Popcorn, prizes and photo ops were on the playbill for Vancouver-based CHILD Cohort Study families as they arrived at a special Movie Night on June 11, 2019.
Organized by the Vancouver CHILD Cohort Study research team, the event gave kids, siblings and parents a sneak peek screening of a new documentary called Let Them Eat Dirt, The Hunt for our Kids’ Missing Microbes, which features several CHILD Cohort Study researchers.
Arriving at the big screen inside BC Children’s Hospital Chan auditorium, the children received red-carpet treatment with balloons, t-shirts, colouring postcards, jellybean guessing games and an array of movie-theatre snacks.

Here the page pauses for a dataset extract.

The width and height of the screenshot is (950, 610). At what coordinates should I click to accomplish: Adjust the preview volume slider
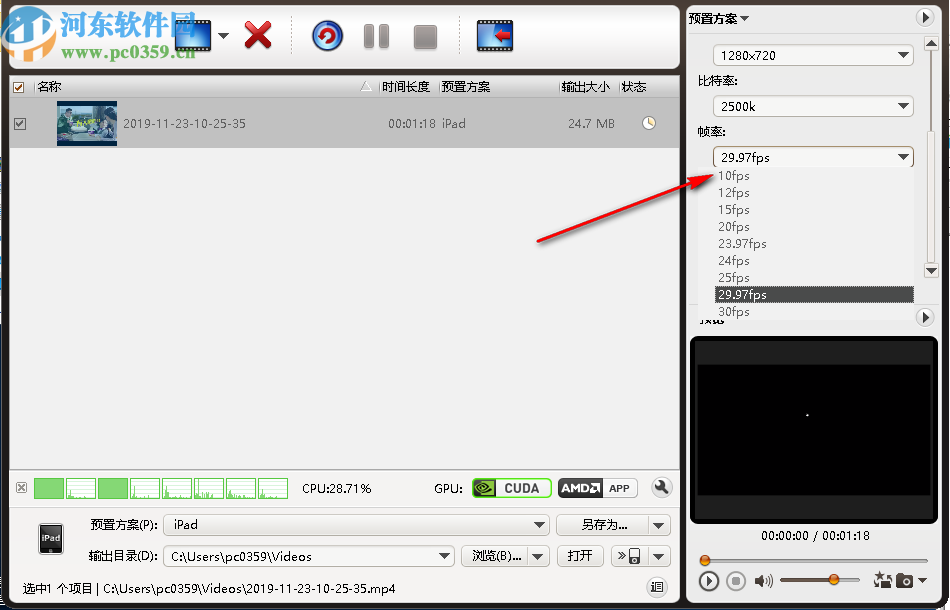(832, 580)

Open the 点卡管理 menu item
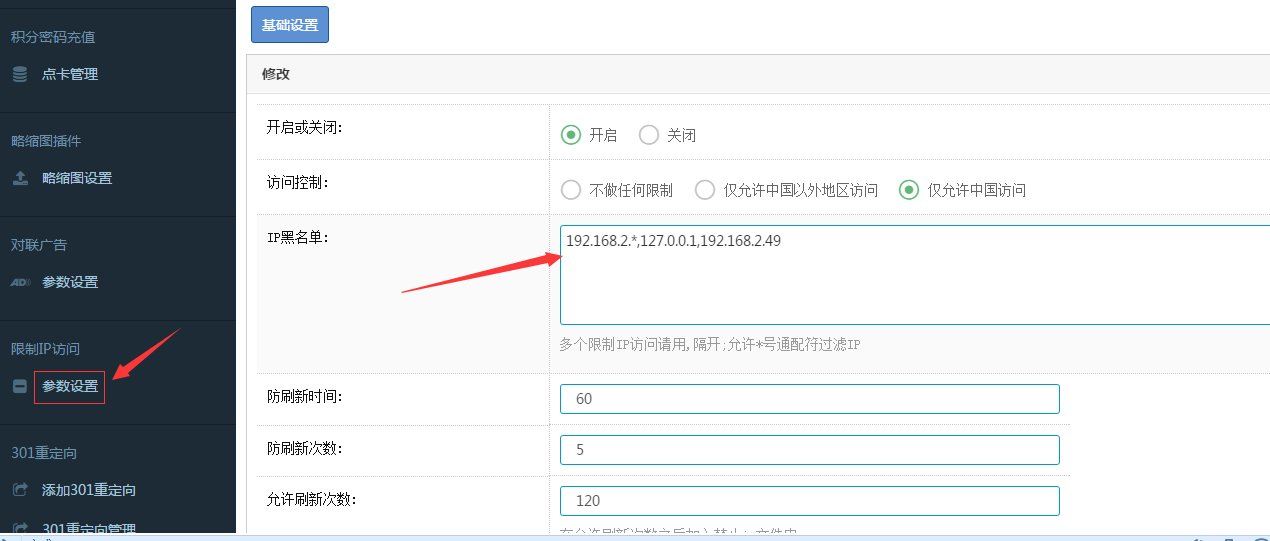(70, 74)
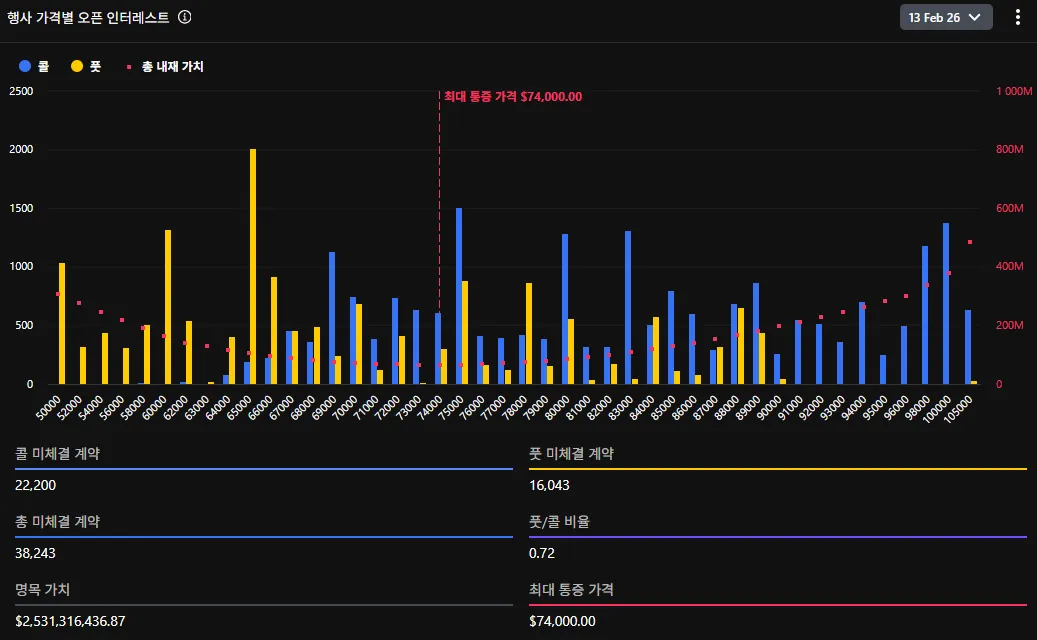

According to nine-year-old Vancouver study participants Sam Rose and Hazel Bartlett, the “whole thing was really fun” and the trailers shown before the film were “almost as good as the movie!”
“Before the movie started, they showed a video that Sam and I made to explain what kids in the study can expect during the eight-year-old clinical visit,” said Hazel.
Sam and Hazel’s video
A new animated science video highlighting the CHILD Cohort Study’s discoveries about an infant’s gut microbiome was also shown. “That video was really cool,” added Sam. “I liked the characters and it was easy to understand.”
CHILD Cohort Study researcher Dr. B. Brett Finlay and Study co-Director Dr. Stuart Turvey introduced Let Them Eat Dirt, in which they star with other international microbiome experts, including fellow CHILD Cohort Study investigators Drs Marie-Claire Arrieta (University of Calgary) and Meghan Azad (University of Manitoba).
Based on the bestselling book by Drs Finlay and Arrieta, the documentary explains how the millions of microbes that live on and in our bodies (the microbiome) influence childhood development; why an imbalance in the microbiome can lead to obesity, diabetes, or asthma, among other chronic conditions; and how parents can take concrete steps to positively impact their child’s long-term health.
Let Them Eat Dirt: The Hunt for our Kids’ Missing Microbes will be released across North America in 2019.
A question and answer session with Drs Turvey and Finlay following the movie was a highlight for both the families and the researchers. “I can’t believe how science-savvy these kids are,” remarked Dr. Finlay. “I was really impressed, particularly when a child asked if good microbes can become bad microbes and vice versa. That’s a pretty sophisticated question!”
“As a parent involved in the CHILD Study, I appreciate having opportunities like this to interact with the study staff and researchers outside of clinic appointments,” said Natasha Majdandzic.
“It solidifies my commitment to the Study and, for my daughter Emma, it keeps her having fun and coming back year after year.”